Most mod teams didn't leave. They made an example of a handful of especially rebellious mod teams, albeit I believe in most cases they had a quisling near the bottom of the mod list contacting reddit to tell them they would happily take over.
But there's a difference between doing that dozen times, and having to do that a thousand times.
The subreddit mods had all the power. If the top mods of all the communities that blacked out just removed all mods and shut down the subreddit, it would've been chaos on Reddits end. Most people are not well-suited to moderating.
2023 was such a wasted opportunity because the moderators chickened out. For about a week, almost every single sizeable community was blacked out. A large chunk of Reddit during that period was genuinely inaccessible. Reddit would have been unprepared for a complete mass-walkout of community moderators during the 2023 Reddit API strikes. But after a few token gestures and a few examples made of some especially rebellious mod-teams, most of the striking moderators returned.
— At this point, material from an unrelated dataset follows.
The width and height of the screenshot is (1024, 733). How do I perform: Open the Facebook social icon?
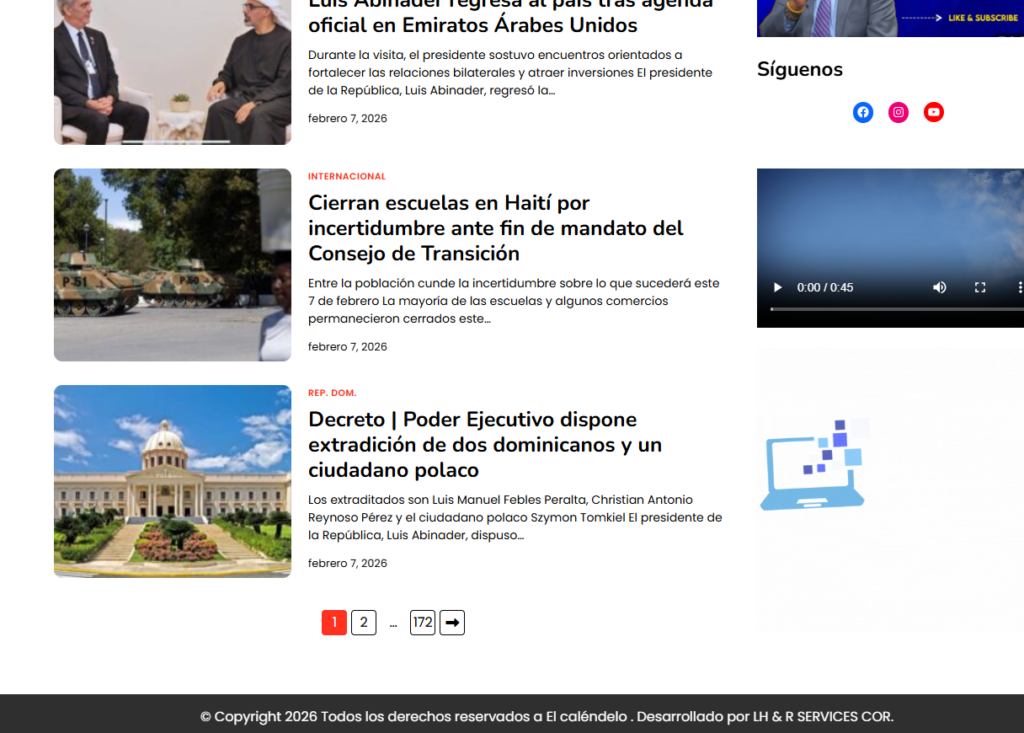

A huge opportunity was missed by people running major communities to functionally degrade Reddit in at least the medium-term as a website. You can’t just hastily promote random people to replace moderators Reddit is either forced to remove or who leave voluntarily. The average person is likely too lazy, too arbitrary and too corrupt to effectively oversee communities of notable sizes.
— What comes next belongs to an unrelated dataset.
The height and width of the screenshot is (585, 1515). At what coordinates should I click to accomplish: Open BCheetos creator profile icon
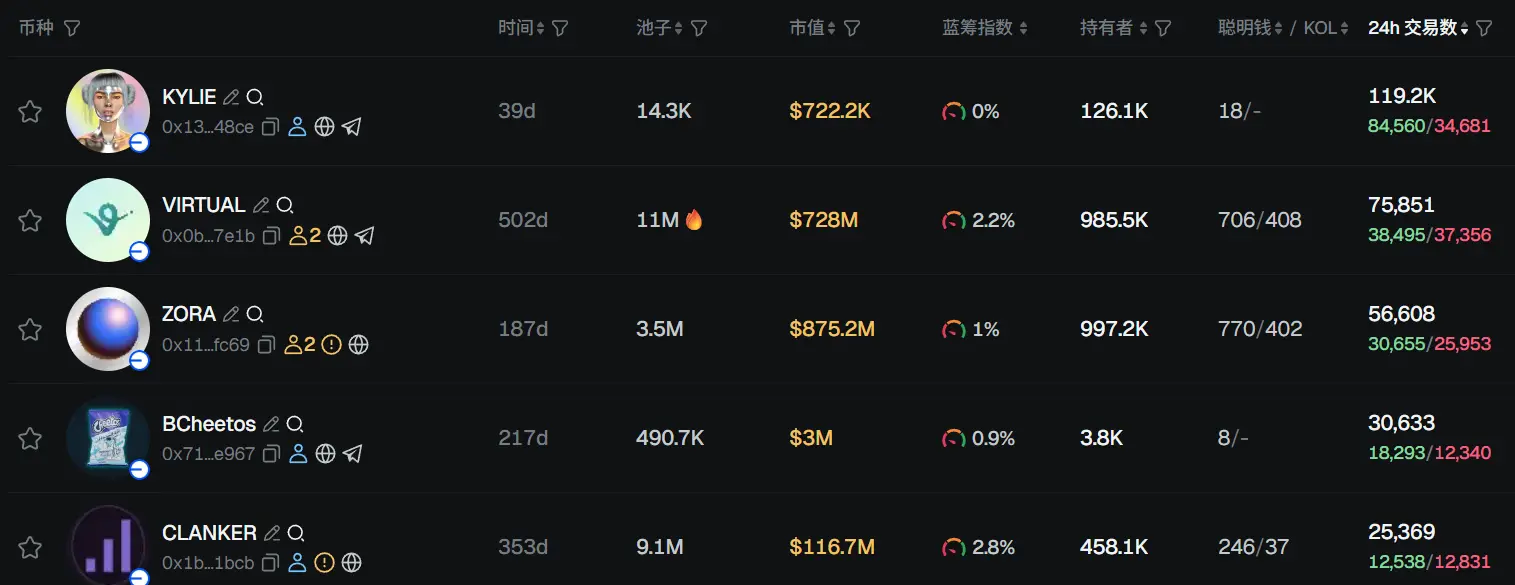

Just a detail, but if rimu changing the logo to different flags every few days for a bit upsets you - you can just jump to another piefed instance rather than dropping piefed entirely.
I originally chose lemm.ee because I wanted to set up a Television community (that didn't exist), and it was the largest instance without one.
Then it shut down, but in the interim I became more and more aware of piefed.social, and was doing a lot of feed work on there anyway. So I moved over to piefed.
Yeah, but one usually dominates because it often has the most intuitive url. And also Reddit has a much larger audience, so many very similar communities can exist for one topic.
This aren't even the OPs original thoughts, they have either looked up other grievances or just copy and pasted this from some other old post. Most of the comments are old news too.
They don't really seem interested in discussing this
Sorry, but no private profiles please. This isn't Facebook. Its a public forum. Allowing users to hide their history just encourages trolling, astroturfing and erodes the high trust culture of the fediverse.
This is also why I suppose public voting, and public modlogs.
Reddit is notably degraded due to them allowing users to hide their post history now.
Duplicate communities existing is both good and bad. It means that badly run communities can be redesigned and overtaken on other instances if enough users are angry with how its run. Although, yes, duplication is an issue. Piefed feeds and crossposting mitigates this somewhat.
The search on fediverse isn't perfect, but its far better than Reddits useless search tools. I will hear no lectures here.
I.m.o., instances should never be allowed to ban anyone sitewide, even temporarily(, except for spamming/bot accounts), or only a minority of them, explicitly stating that they want to represent a group of users, and reserving themselves the right to say that a given user makes them a bad publicity.
And how would you ensure this type of policy is enforced, exactly? Lemmy is open-source software that can be modified by instance owners. Lemmy isn't even the only Reddit-like software in the Fediverse.
Communities should also never be allowed to permaban, and a one-year ban should be the maximum, but only after, e.g., at least 3 one-month bans, themselves preceded with a demand to simply edit the comment/post.
On Piefed you can follow specific users and get notifications for when they do posts.
Not comments though. Although that seems a bit... obsessive if that is what you might want.